▶ [What is expected]:
Transcribe exactly the lines from the one containing "The image size is (1568, 487)." through the end of the data, both included. Leave out pictures.

[Collected data]
Segment Open

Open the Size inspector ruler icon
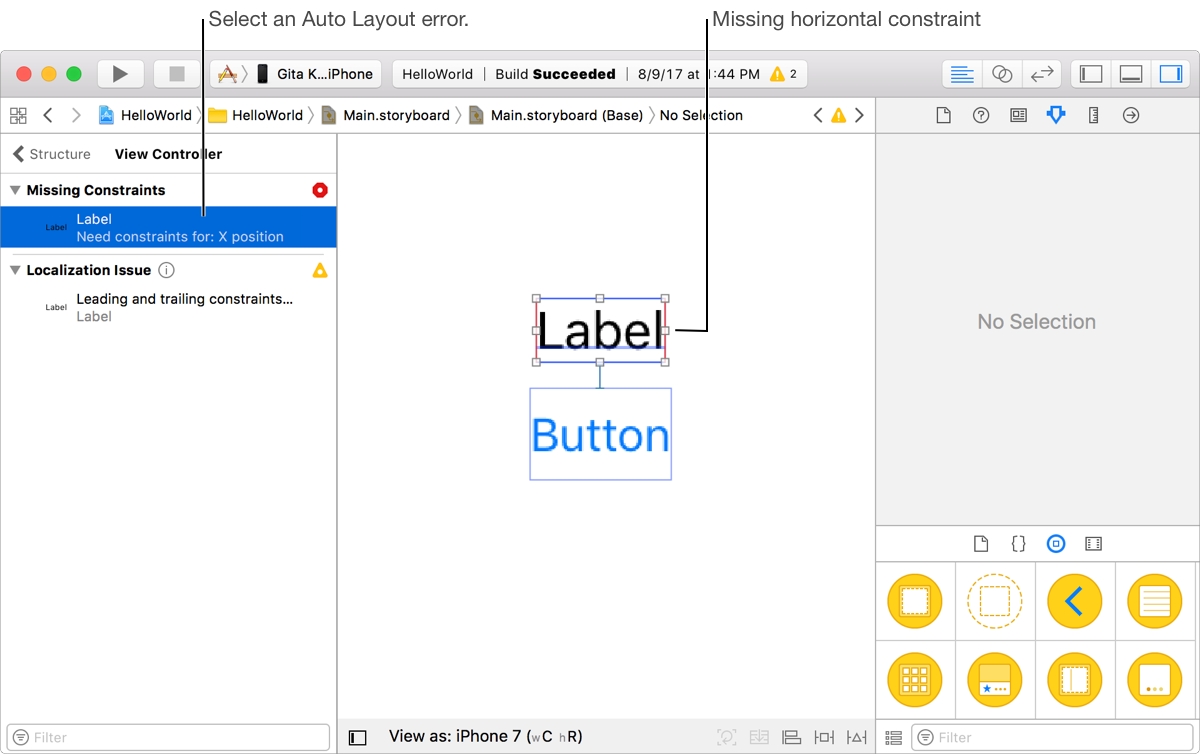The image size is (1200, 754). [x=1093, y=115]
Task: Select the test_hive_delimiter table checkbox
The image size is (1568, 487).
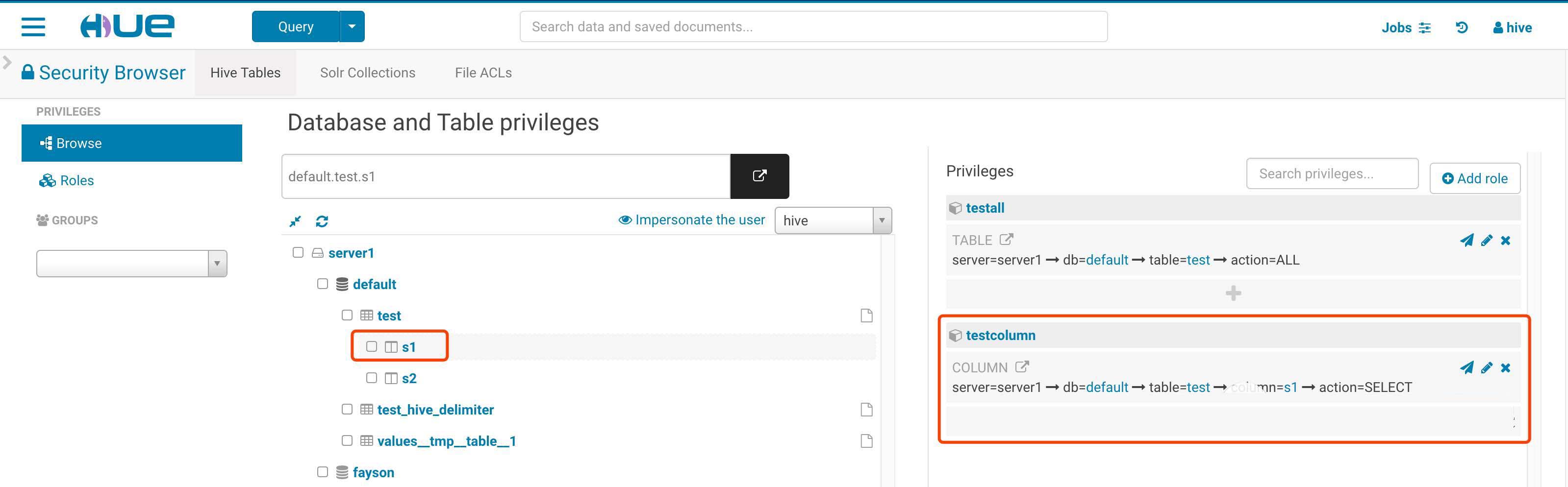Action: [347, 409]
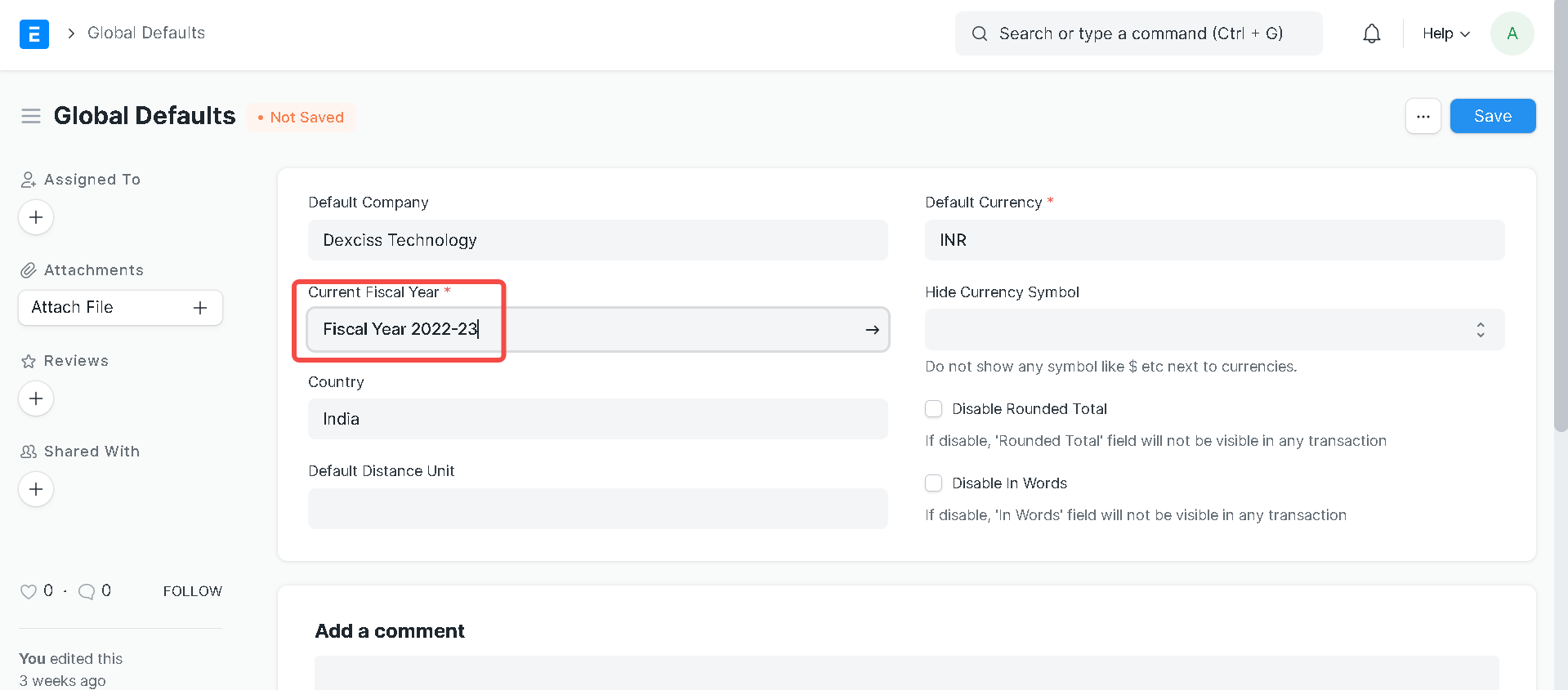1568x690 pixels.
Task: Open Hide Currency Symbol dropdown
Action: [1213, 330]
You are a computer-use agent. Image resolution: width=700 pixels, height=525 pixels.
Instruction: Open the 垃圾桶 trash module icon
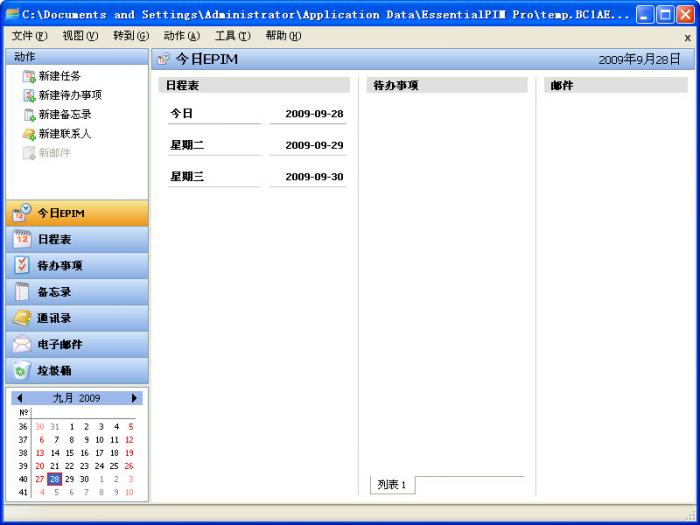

Segment Closed

▶ [Result for this exercise]:
The image size is (1568, 487).
Action: [347, 409]
1568x690 pixels.
Task: Open Hide Currency Symbol dropdown
Action: [1213, 330]
You are a computer-use agent. Image resolution: width=700 pixels, height=525 pixels.
Instruction: Open the 垃圾桶 trash module icon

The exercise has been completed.